>>>>

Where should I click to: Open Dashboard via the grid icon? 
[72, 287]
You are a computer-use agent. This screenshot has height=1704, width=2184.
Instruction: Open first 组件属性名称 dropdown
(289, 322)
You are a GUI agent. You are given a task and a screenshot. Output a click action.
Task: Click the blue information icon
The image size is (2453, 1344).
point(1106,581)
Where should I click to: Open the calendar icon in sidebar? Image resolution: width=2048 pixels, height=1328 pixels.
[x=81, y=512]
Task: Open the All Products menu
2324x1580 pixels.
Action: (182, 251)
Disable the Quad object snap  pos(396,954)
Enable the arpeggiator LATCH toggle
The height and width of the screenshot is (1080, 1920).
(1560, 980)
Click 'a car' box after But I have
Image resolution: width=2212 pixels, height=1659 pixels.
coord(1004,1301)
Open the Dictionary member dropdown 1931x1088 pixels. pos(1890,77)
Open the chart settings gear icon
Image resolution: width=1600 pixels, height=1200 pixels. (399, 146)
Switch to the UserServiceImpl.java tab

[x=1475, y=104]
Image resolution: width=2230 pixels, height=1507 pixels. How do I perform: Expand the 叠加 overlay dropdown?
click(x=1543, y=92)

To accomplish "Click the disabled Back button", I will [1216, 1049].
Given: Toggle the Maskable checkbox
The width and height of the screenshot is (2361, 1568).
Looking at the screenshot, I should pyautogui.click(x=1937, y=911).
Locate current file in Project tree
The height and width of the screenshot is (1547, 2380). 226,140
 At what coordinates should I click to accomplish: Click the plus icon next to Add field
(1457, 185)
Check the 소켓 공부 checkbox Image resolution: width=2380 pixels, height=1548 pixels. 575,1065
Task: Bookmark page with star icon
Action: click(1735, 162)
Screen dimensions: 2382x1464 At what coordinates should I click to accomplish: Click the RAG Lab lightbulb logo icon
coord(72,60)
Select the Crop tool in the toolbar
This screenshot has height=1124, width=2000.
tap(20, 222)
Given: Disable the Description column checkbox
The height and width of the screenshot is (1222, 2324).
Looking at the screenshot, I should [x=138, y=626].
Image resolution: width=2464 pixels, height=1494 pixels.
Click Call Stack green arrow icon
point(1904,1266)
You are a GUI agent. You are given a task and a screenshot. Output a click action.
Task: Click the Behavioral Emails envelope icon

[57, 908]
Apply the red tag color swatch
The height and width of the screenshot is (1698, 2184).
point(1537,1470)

<<<<

-- What is needed --
Print the material verbatim, all of it.

-- Output for this exercise --
Where should I click to: Open Dashboard via the grid icon? 
[72, 287]
You are a computer-use agent. This screenshot has height=1704, width=2184.
Instruction: Open first 组件属性名称 dropdown
(289, 322)
You are a GUI agent. You are given a task and a screenshot. Output a click action.
Task: Click the blue information icon
The image size is (2453, 1344).
point(1106,581)
Where should I click to: Open the calendar icon in sidebar? Image resolution: width=2048 pixels, height=1328 pixels.
[x=81, y=512]
Task: Open the All Products menu
2324x1580 pixels.
Action: (182, 251)
Disable the Quad object snap  pos(396,954)
Enable the arpeggiator LATCH toggle
The height and width of the screenshot is (1080, 1920).
(1560, 980)
Click 'a car' box after But I have
Image resolution: width=2212 pixels, height=1659 pixels.
coord(1004,1301)
Open the Dictionary member dropdown 1931x1088 pixels. pos(1890,77)
Open the chart settings gear icon
Image resolution: width=1600 pixels, height=1200 pixels. (399, 146)
Switch to the UserServiceImpl.java tab

[x=1475, y=104]
Image resolution: width=2230 pixels, height=1507 pixels. How do I perform: Expand the 叠加 overlay dropdown?
click(x=1543, y=92)

To accomplish "Click the disabled Back button", I will [1216, 1049].
Given: Toggle the Maskable checkbox
The width and height of the screenshot is (2361, 1568).
Looking at the screenshot, I should pyautogui.click(x=1937, y=911).
Locate current file in Project tree
The height and width of the screenshot is (1547, 2380). 226,140
 At what coordinates should I click to accomplish: Click the plus icon next to Add field
(1457, 185)
Check the 소켓 공부 checkbox Image resolution: width=2380 pixels, height=1548 pixels. 575,1065
Task: Bookmark page with star icon
Action: click(1735, 162)
Screen dimensions: 2382x1464 At what coordinates should I click to accomplish: Click the RAG Lab lightbulb logo icon
coord(72,60)
Select the Crop tool in the toolbar
This screenshot has height=1124, width=2000.
tap(20, 222)
Given: Disable the Description column checkbox
The height and width of the screenshot is (1222, 2324).
Looking at the screenshot, I should [x=138, y=626].
Image resolution: width=2464 pixels, height=1494 pixels.
Click Call Stack green arrow icon
point(1904,1266)
You are a GUI agent. You are given a task and a screenshot. Output a click action.
Task: Click the Behavioral Emails envelope icon

[57, 908]
Apply the red tag color swatch
The height and width of the screenshot is (1698, 2184).
point(1537,1470)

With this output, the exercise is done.